» **文書抜粋**
女性の社会進出が進まない原因は、男性優位のマスメディアにあるのではないか。

財務省次官のセクハラ問題をきっかけに、メディア業界の実態が明らかになった。加害者は取材先だけでなく社内にもいる。何が原因で、影響はどこまで広がっているのか。

5月12日に都内で開かれた「メディアと表現について考えるシンポジウム」で、民放労連女性協議会による調査結果が公開された。

2017年10月〜2018年4月にかけての各局の状況。報道はニュース、制作はバラエティ、情報制作は情報番組などをそれぞれ作る、テレビ番組制作の中心だが、女性トップは一人もいなかった。

一般社員の比率を見ても、特に報道は9.4%と、全社員比率の21.5%よりも低い。そもそも2割でも少ない。男性中心の職場に、女性へのセクハラが蔓延していた。

上司や先輩、同僚など社内からの被害も非常に多い

こちらは、性暴力の被害者と報道関係者でつくる「性暴力と報道対話の会(以下、対話の会)」がメディアで働く人を対象にした調査。ネットアンケートに107人が回答し、102人が被害を受けたと答えた。

被害にあっても「相談することを考えなかった」が54.8% 、「相談しなかった」が9.6%をしめた。男性がトップの、男性だらけの職場は相談する雰囲気にかける。被害は表に出ないままに繰り返されてきた。

この調査の自由記述欄には次のような言葉が並ぶ。

» **演習データ**
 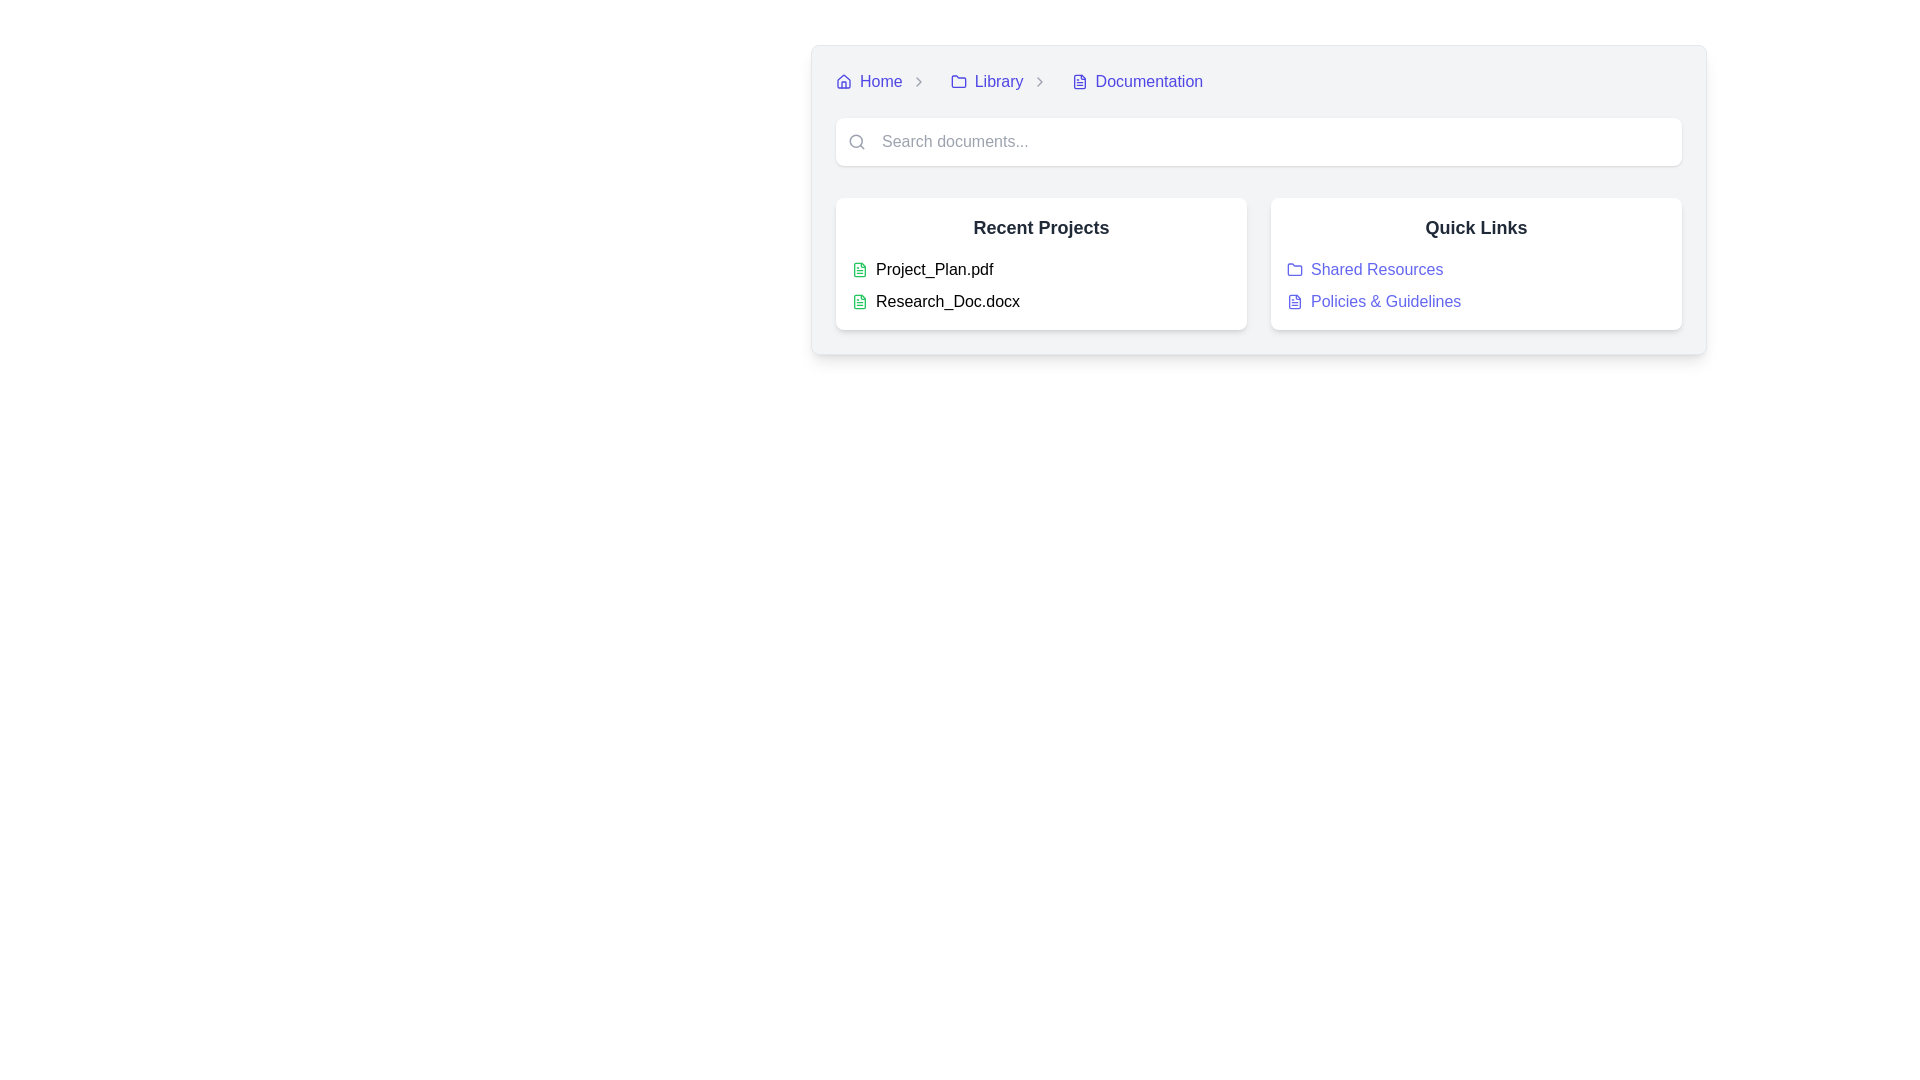 What do you see at coordinates (1040, 285) in the screenshot?
I see `the file name` at bounding box center [1040, 285].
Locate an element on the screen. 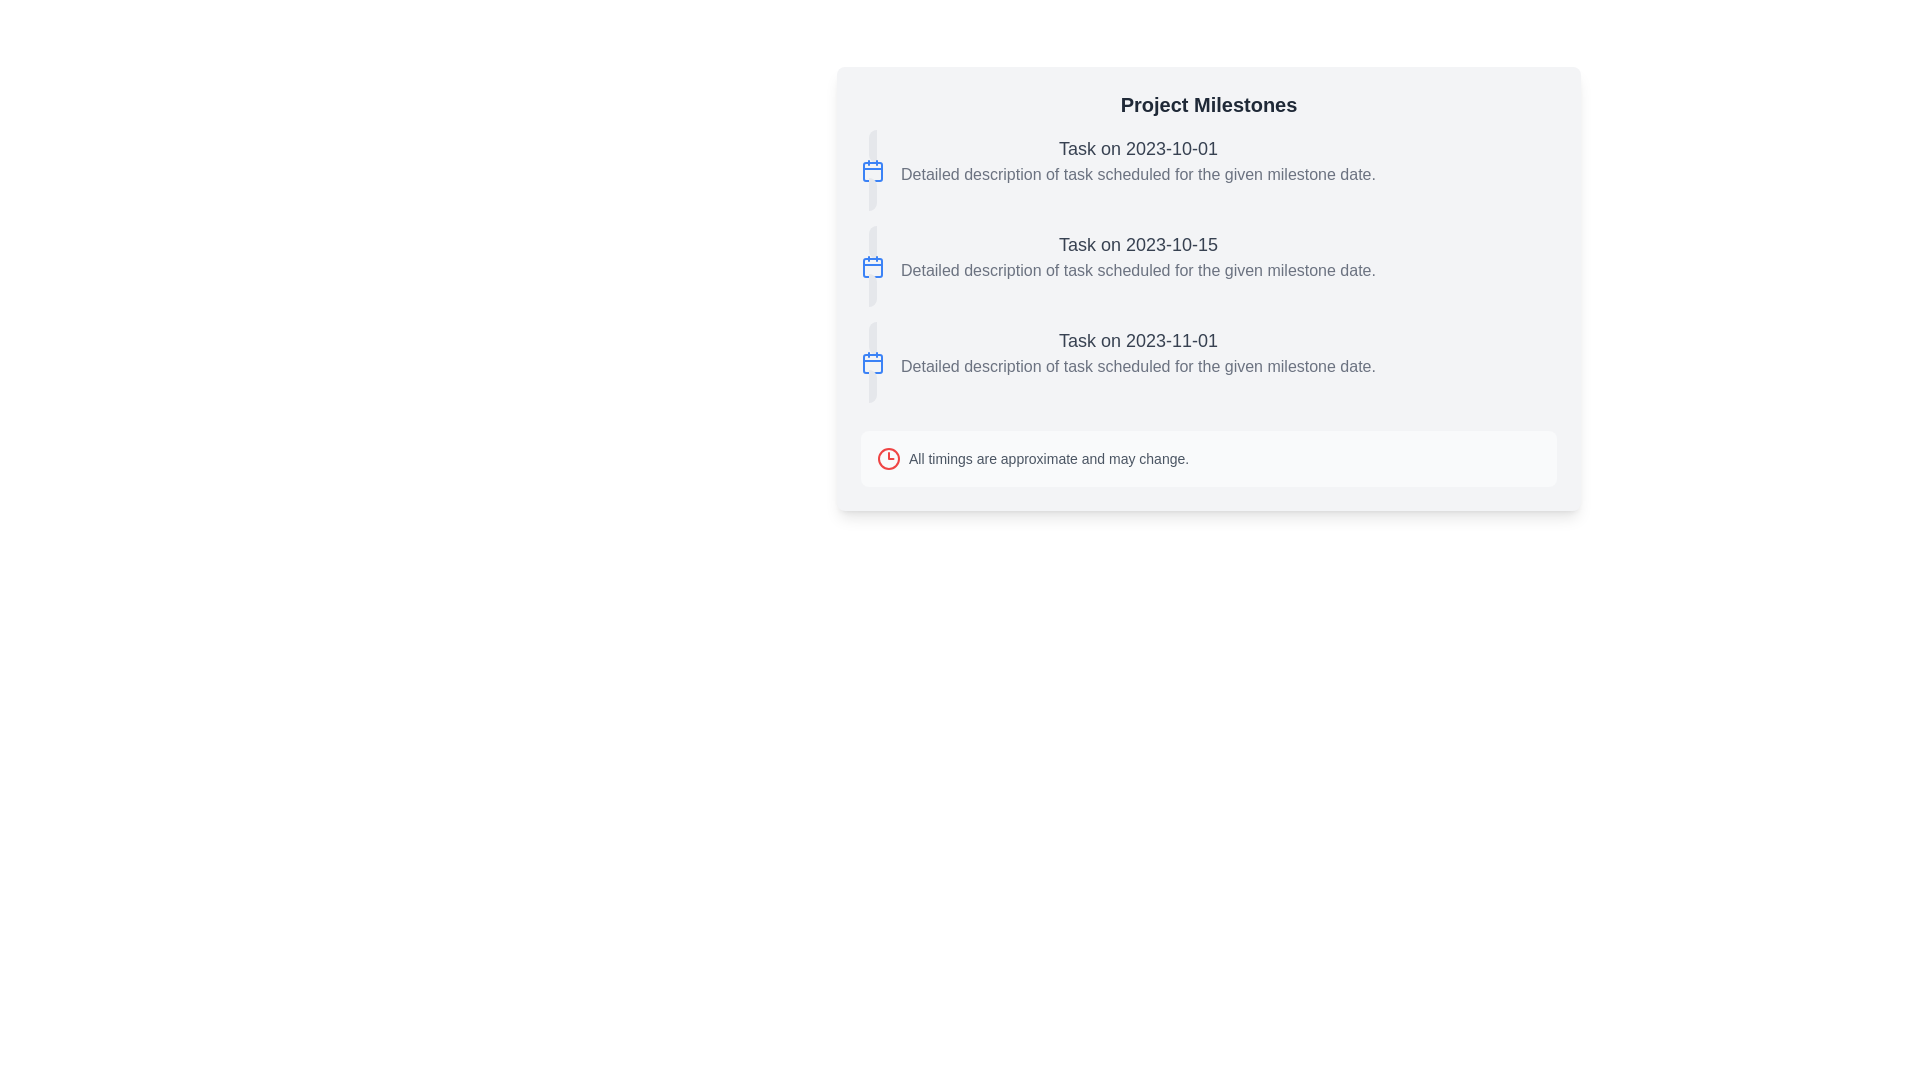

» **課題の内容**
**A.** メディア業界のセクハラに関する文書抜粋から、「5月12日に都内で開かれた「」で始まり「ないままに繰り返されてきた。」まで続く部分を、一字一句違えずに書き写しなさい。
**B.** メディア業界のセクハラに関する文書抜粋のうち、「被害にあっても」で始まる段落を、主な事実を残して箇条書きにまとめ直しなさい。
**C.** メディア業界のセクハラに関する文書抜粋を、その最後の文のあとから書き進めなさい。

» **各問の解答**
**A.**
5月12日に都内で開かれた「メディアと表現について考えるシンポジウム」で、民放労連女性協議会による調査結果が公開された。

2017年10月〜2018年4月にかけての各局の状況。報道はニュース、制作はバラエティ、情報制作は情報番組などをそれぞれ作る、テレビ番組制作の中心だが、女性トップは一人もいなかった。

一般社員の比率を見ても、特に報道は9.4%と、全社員比率の21.5%よりも低い。そもそも2割でも少ない。男性中心の職場に、女性へのセクハラが蔓延していた。

上司や先輩、同僚など社内からの被害も非常に多い

こちらは、性暴力の被害者と報道関係者でつくる「性暴力と報道対話の会(以下、対話の会)」がメディアで働く人を対象にした調査。ネットアンケートに107人が回答し、102人が被害を受けたと答えた。

被害にあっても「相談することを考えなかった」が54.8% 、「相談しなかった」が9.6%をしめた。男性がトップの、男性だらけの職場は相談する雰囲気にかける。被害は表に出ないままに繰り返されてきた。

**B.**
・被害を受けても「相談することを考えなかった」人が54.8%、「相談しなかった」人が9.6%を占めた。
・男性がトップで男性ばかりの職場には、相談できる雰囲気が欠けている。
・被害は表に出ないまま繰り返されてきた。

**C.**
女はダメだと批判されることにおびえた。

だんだんと麻痺して、必要以上に笑ってやり過ごせることに価値を置くようになった。

男性中心の職場で、女性も男性的価値観を押し付けられる状況がこれらの言葉に表れている。(この調査は6月末まで続いている。回答フォームはこちら

この状況はメディアの表現にも影響を与えている

上の写真は、テレビ朝日の記者会見。話題は女性記者へのセクハラだが、会見する側も、取材する側もほぼ男性。指示する管理職も男性。これが報道の実態だ。

当然、表現にも影響が出る。記事冒頭で紹介した5月12日のシンポジウムは、その点を議論するためのものだ。

主催は「メディア表現に置けるダイバーシティ向上を目指す産学協同抜本的検討会議(MeDi)。連続シンポ3回目の今回は、メディアの長時間労働や男性優位の職場が女性を疎外し、多様性に欠ける表現に結びつく現状について話しあった。

制作現場で語られている衝撃的な言葉

元アナウンサーでエッセイストの小島慶子さん、放送作家のたむらようこさん、NHK国際放送局の山本恵子さんら、現場を知る人たちが登壇した。

テレビ制作や報道の現場では、こんな言葉が交わされているという。

「ババアは黙ってろ」
「子育て中のママにバラエティのノリなんてわかるわけないだろ」
「記者なんだから犬みたいに子供が3人も4人も生まれたら困るよ」

たむらさんはTV制作会社「ベイビー・プラネット」を女性のみで運営している。男性中心のTVの現場には「数の暴走」「思い込みの暴走」があると語る。

例えば、ある朝番組の企画会議では出席者が男性約40人に対して、女性はたむらさん一人。「朝、ビキニの女性が爽やかにダンスを踊る」という企画が通った。これが「数の暴走」だ。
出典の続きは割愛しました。